## YOUR GOAL
From the line with "[Compre online] (330, 84)" to the final line of the records, every line is to be duplicated exactly, both of those lines included.
*** Opening of DATA IN THIS EXERCISE ***
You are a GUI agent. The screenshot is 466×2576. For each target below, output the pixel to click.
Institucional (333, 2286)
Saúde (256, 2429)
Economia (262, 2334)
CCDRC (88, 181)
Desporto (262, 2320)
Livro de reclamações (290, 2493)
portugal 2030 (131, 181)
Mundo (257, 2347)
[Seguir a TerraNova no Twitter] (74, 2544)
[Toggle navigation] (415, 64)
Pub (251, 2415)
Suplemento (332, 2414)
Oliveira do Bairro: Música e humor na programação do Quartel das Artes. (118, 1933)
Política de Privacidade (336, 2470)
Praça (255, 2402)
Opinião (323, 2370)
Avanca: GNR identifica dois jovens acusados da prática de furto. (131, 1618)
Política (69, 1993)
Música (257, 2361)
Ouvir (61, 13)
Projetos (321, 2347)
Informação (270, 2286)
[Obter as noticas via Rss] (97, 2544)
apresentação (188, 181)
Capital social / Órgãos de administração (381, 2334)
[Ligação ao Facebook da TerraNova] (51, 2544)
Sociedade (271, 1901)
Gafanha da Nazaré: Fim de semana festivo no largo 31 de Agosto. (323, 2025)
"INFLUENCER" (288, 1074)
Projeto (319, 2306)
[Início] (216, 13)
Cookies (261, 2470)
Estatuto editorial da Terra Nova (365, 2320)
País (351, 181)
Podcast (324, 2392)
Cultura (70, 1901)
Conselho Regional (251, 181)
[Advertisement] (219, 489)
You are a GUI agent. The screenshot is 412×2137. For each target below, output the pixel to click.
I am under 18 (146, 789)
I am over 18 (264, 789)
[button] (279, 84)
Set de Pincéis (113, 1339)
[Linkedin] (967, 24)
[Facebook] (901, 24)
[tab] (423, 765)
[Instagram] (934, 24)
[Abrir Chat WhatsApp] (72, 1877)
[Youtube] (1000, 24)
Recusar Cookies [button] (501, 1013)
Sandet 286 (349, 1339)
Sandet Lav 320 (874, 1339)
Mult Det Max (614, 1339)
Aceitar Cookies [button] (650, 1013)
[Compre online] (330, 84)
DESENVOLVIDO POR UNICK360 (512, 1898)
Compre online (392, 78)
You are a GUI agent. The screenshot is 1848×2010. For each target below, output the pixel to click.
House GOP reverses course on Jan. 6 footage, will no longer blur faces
*** Close of DATA IN THIS EXERCISE ***
## RESULT OF THE TASK
[Compre online] (330, 84)
DESENVOLVIDO POR UNICK360 (512, 1898)
Compre online (392, 78)
You are a GUI agent. The screenshot is 1848×2010. For each target below, output the pixel to click.
House GOP reverses course on Jan. 6 footage, will no longer blur faces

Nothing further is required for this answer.